> _Task statement_
Copy the data exactly.

Saved data entries
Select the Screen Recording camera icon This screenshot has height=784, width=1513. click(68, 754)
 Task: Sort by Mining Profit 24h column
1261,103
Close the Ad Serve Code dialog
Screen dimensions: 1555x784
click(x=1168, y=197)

> _Response_
Select the Screen Recording camera icon This screenshot has height=784, width=1513. click(68, 754)
 Task: Sort by Mining Profit 24h column
1261,103
Close the Ad Serve Code dialog
Screen dimensions: 1555x784
click(x=1168, y=197)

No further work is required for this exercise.